It was a tool recommended by Microsoft in its SDL guidelines[1] in the verification stage of the development.
It was a problem to check and verify the effects of various software installations on the system way back since Windows Server 2003 was being developed.
Back then they had to use multiple tools for every type of change made to the attack surface.
Using this one tool, you can analyze the changes made to the Registry, File permissions, Windows IIS Server, GAC assemblies and a lot more can be done.
[8] Getting the list of threats to the system is a great thing when you have it from software released by Microsoft itself.
With the improved concerns over security shown by Microsoft, it is important that the severity of a threat is also known to the IT team of an enterprise.
It is surely a desirable feature to enlist the level of severity caused by each threat rather by the category to which it belongs.
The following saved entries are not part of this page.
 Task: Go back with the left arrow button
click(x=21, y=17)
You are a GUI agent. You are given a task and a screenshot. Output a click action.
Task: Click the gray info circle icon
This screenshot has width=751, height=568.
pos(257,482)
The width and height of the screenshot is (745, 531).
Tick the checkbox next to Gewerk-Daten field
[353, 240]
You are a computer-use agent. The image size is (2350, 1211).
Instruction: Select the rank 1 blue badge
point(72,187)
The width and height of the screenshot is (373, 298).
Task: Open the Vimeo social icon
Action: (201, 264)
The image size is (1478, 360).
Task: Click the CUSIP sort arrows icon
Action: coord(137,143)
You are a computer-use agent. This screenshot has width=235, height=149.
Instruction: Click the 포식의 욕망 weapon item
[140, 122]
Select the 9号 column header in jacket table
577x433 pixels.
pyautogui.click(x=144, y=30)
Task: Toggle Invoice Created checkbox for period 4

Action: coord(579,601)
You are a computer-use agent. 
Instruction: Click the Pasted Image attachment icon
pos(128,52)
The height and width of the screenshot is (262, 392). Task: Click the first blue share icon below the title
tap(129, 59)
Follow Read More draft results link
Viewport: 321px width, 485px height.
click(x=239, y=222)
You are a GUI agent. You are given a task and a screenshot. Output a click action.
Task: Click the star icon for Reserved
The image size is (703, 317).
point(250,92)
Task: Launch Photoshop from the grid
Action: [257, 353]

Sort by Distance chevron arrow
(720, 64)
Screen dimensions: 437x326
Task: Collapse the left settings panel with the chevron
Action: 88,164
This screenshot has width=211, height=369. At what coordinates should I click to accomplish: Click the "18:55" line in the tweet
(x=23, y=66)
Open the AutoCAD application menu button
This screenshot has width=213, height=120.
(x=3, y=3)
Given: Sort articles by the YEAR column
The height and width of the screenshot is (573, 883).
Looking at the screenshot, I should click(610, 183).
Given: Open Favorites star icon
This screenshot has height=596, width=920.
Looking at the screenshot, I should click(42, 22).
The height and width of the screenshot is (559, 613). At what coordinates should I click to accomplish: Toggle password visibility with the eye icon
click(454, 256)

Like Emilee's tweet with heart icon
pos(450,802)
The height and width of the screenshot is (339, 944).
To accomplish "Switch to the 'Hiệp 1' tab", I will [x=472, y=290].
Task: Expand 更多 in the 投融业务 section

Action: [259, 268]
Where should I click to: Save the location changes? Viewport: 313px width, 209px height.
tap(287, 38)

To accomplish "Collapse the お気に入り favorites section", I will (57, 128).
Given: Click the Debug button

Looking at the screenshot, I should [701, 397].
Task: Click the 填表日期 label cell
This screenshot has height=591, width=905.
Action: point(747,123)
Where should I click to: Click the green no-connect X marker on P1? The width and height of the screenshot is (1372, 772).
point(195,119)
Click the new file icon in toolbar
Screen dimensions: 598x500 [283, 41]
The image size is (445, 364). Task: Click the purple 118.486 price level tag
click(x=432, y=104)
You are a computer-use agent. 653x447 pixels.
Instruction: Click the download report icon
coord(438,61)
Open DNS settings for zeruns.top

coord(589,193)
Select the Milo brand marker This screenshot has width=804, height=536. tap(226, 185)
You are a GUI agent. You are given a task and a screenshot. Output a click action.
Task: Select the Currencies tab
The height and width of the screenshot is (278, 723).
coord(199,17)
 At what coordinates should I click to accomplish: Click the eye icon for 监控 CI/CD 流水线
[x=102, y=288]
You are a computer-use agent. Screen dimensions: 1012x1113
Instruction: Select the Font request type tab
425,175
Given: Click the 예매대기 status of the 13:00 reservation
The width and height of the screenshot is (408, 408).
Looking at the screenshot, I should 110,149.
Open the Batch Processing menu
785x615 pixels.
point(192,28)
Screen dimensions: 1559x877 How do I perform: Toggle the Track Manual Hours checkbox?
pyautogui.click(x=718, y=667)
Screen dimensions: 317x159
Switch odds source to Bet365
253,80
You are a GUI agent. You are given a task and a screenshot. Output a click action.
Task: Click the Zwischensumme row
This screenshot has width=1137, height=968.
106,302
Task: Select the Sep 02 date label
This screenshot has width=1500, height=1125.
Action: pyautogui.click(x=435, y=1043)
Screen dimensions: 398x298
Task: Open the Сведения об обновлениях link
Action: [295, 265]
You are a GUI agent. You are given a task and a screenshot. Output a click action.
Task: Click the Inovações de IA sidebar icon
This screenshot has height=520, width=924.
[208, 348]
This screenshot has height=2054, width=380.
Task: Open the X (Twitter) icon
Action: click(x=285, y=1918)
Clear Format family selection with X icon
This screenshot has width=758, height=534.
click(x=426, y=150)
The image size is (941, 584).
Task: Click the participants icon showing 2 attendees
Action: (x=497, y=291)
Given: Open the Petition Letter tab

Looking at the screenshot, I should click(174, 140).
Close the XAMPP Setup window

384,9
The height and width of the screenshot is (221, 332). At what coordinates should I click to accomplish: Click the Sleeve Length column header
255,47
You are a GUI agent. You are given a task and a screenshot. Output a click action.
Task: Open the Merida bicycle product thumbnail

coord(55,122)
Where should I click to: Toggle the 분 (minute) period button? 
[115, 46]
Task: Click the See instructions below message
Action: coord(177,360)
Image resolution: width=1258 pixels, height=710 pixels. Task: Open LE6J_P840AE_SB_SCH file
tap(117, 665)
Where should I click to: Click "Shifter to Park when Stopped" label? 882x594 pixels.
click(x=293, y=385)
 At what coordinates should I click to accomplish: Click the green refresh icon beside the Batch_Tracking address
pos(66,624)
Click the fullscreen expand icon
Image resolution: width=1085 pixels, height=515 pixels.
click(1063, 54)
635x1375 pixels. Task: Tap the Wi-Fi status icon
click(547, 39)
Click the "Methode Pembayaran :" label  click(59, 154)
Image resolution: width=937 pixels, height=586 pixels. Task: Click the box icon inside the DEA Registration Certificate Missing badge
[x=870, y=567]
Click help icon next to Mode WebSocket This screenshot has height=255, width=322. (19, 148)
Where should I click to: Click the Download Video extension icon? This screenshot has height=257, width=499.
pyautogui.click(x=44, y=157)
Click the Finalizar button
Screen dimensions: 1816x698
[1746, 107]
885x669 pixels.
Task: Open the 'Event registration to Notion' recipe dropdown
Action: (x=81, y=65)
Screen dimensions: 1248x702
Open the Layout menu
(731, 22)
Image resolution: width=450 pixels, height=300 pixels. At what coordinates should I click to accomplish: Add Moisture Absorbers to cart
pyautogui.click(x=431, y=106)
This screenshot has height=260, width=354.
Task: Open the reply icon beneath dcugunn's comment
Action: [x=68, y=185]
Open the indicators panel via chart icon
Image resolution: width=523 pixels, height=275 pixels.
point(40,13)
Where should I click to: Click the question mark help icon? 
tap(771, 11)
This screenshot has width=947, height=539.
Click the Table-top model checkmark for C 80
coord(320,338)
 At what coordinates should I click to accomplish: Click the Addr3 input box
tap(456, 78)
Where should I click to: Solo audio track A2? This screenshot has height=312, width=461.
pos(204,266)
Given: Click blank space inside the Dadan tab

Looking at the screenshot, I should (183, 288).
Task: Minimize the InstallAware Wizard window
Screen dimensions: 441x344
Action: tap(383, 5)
There may be a case when a network security expert in an organization is not aware of the details and terminology of some other domain (say Windows Services).
Microsoft has made it easy to find the right resource for the term rather than relying upon the web search engines.
Attack Surface Analyzer makes it easy for the user to browse through the report by listing the threats in categories and providing a Table of contents in an HTML page.
The tool should be able to perform its job on any machine meeting the hardware requirements of the installed Operating System.
After running the baseline scan, the product whose effect on the attack surface of the Operating System is to be checked is installed.
It is worth a note that more than one system state can be captured using Attack Surface Analyzer and any combination of them can be used for the report generation.